EXERCISE GOAL: For this exercise, output the entries below exactly from the line that holds "Click the chevron arrow on Submit Application" to the line that holds "Open the AI-Агент assistant", both ends included. No pictures belong in the copy.

EXERCISE INPUT:
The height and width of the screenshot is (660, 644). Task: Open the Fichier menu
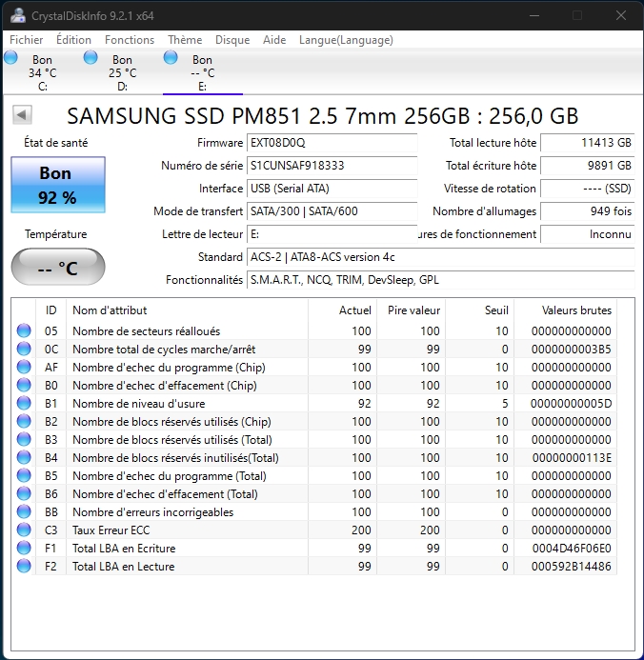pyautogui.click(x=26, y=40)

...

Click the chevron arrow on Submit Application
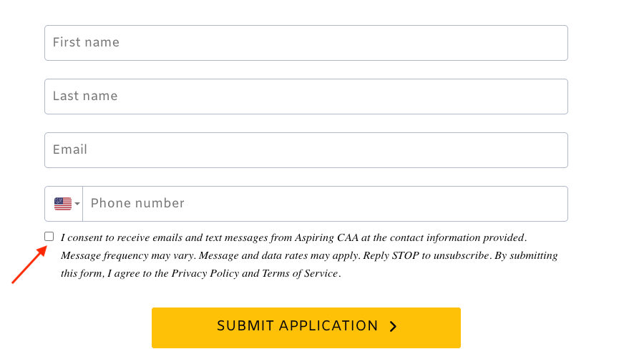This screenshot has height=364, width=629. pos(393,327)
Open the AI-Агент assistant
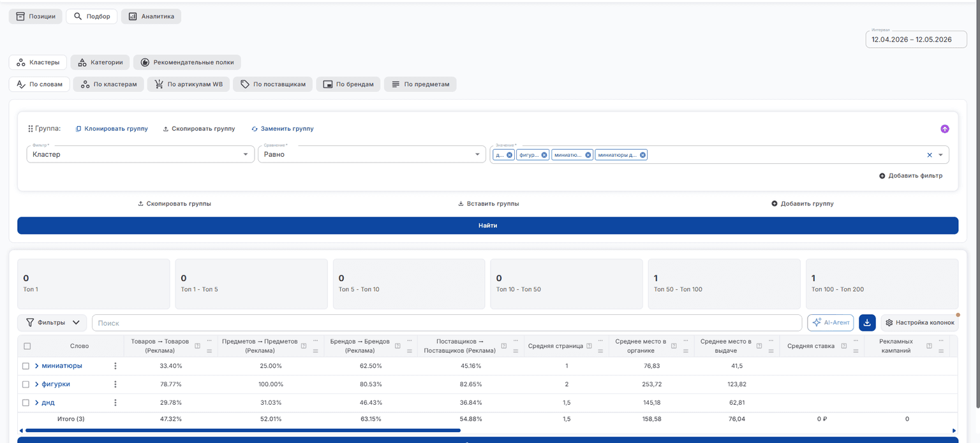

---

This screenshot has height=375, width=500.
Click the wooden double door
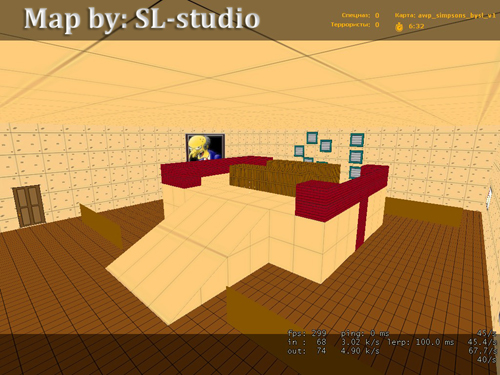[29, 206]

EXPECTED OUTPUT:
Click the chevron arrow on Submit Application
This screenshot has height=364, width=629. pos(393,327)
Open the AI-Агент assistant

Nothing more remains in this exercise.